Les survivants disent qu’ils ont vu subitement des scènes de guerre.
Roy, je ne l’ai pas connu personnellement mais j’en ai connu tant d’autres comme lui dans les bayous. L’or noir de la survie, pour qui doit gagner trois sous qui étaient plus que trois mais même de bons salaires n’effaçaient pas la crainte. Et si…
Aujourd’hui ils disent Gulf oil slick, marée noire de merde, marée de merde plus que noire. La BP, la bipi, le fric sent le pétrole et le drame gronde. Et en musique de fond pendant que j’écris le journaliste parle de la catastrophe NATURELLE et j’enrage d’un cran en plus.
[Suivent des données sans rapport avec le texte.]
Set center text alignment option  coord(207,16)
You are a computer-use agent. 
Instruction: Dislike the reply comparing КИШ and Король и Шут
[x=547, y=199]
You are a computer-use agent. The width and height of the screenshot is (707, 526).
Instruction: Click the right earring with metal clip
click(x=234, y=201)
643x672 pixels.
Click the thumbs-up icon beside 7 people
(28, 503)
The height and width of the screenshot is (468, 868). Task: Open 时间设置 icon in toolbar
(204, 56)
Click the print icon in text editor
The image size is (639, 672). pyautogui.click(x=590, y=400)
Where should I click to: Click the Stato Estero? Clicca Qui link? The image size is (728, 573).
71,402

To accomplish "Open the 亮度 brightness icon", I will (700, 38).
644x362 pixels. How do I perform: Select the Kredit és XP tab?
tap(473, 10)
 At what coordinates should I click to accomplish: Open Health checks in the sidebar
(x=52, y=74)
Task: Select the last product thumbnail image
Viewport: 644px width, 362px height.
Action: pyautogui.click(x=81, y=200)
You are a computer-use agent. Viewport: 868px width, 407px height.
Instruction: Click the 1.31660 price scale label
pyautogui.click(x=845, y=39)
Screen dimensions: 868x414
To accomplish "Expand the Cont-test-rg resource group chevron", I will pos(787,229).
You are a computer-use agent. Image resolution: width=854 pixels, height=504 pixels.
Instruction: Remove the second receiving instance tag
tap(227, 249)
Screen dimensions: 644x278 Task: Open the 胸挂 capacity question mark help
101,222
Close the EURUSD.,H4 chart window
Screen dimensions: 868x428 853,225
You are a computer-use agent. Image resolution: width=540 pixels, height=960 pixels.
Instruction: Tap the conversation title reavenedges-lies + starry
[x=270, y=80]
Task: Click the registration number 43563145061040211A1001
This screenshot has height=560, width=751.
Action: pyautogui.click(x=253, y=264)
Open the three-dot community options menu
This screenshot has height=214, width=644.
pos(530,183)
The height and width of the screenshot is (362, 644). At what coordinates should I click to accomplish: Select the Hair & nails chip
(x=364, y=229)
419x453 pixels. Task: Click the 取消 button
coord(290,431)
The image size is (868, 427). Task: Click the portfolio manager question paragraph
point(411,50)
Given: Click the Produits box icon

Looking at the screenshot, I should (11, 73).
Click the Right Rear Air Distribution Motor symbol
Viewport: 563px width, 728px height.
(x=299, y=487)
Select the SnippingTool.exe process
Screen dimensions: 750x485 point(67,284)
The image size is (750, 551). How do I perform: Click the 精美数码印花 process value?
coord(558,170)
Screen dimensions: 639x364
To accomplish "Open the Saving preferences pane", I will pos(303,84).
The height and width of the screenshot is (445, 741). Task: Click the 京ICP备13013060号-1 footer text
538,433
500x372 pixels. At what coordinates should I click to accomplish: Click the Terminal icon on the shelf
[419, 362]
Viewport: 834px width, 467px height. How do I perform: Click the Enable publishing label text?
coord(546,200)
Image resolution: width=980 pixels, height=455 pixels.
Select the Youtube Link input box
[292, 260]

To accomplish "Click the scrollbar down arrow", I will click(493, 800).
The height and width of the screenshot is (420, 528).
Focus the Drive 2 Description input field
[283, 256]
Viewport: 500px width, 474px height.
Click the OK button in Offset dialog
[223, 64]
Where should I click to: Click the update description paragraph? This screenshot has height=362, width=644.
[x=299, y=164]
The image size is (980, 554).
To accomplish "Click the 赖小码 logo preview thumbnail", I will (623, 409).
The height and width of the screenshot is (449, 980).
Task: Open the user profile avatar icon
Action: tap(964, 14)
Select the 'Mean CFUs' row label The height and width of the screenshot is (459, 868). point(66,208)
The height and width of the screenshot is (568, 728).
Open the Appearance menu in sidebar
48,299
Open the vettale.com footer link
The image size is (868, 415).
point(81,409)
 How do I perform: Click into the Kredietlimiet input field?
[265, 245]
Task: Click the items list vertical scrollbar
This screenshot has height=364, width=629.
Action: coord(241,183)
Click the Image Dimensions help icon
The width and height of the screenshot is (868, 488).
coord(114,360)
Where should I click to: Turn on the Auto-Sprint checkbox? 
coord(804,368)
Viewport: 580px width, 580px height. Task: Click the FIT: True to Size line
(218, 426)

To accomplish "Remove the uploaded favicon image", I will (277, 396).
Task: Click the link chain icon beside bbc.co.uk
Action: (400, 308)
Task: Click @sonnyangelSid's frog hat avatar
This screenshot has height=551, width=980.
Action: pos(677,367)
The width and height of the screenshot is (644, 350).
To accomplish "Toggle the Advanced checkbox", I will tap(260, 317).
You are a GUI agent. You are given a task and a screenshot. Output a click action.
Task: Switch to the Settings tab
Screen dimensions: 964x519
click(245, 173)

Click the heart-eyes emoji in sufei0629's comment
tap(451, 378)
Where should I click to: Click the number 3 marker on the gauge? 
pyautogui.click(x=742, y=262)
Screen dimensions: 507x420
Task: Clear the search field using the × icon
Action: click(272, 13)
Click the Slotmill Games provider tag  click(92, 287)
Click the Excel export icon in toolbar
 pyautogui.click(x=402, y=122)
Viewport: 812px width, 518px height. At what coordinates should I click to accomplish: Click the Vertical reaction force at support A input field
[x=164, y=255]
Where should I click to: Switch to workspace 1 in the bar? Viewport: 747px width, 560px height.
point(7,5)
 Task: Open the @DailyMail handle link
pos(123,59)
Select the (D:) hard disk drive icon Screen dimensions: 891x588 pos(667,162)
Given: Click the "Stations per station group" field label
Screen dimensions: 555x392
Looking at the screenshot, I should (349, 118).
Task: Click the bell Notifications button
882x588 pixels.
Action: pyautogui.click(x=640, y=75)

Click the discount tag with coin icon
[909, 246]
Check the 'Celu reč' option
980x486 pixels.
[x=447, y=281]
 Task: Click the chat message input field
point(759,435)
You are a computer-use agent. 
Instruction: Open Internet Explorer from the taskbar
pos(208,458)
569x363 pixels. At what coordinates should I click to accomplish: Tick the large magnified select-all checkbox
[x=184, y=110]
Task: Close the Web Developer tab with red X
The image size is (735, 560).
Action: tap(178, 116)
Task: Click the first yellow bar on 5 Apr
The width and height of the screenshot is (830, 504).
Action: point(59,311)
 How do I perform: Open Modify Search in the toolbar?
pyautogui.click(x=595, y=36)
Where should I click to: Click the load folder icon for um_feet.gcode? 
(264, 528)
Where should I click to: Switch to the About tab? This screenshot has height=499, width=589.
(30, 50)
En cajun ils disent la chevrette, les bateaux tournent sans cesse sur la mer, suivis d’un vol d’oiseaux très agités pour récupérer les rejets. Les rois de la crevette pleurent partout sur les bayous. Pas besoin d’écouter les bulletins d’information pour savoir la vérité. La mer, les marécages, le moindre trou d’eau, ils en connaissent les secrets les plus incroyables. J’adore écouter le peuple parlant de son travail : des sommes de connaissances illisibles.
Sur le journal Times Picayune Bob Marshall a tant à faire qu’il ne peut s’arrêter à un pêcheur de crabes.
Le Golfe du Mexique danse sur toutes ses rives aux sons du paradis. En Louisiane c’est le fait dodo rythmé par l’accordéon fou. Aujourd’hui la chanson va se faire plus mélancolique, aujourd’hui le blues va effacer le jazz, aujourd’hui la bipi est devenue Satan.
Achafalaya si le pétrole vient jusqu’à toi, après Katarina tu ne te relèveras pas. Une société s’enfonce, j’entends mille douleurs. Personne n’est là très révolutionnaire, presque personne ne veut y voir au-delà d’une party de bière, pourtant ce puits inépuisable, ces milliards envolés, ce drame c’est pas matière à penser, matière à révision d’habitudes trop établies ?
Les téléphones ont chauffé, les experts les plus experts sont à pied d’œuvre, et déjà un réalisateur de film pense à un scénario génial.
Jusqu’à quand ce monde va-t-il oublier celui qui travaille ? Ou penser à lui seulement pour l’exploiter ? Je me souviens d’une terre promise, j’ai cherché son nom un bon moment, Carolyn Kemp pense qu’elle n’est pas sur notre planète. Pourtant elle s’appelait Caraïbe…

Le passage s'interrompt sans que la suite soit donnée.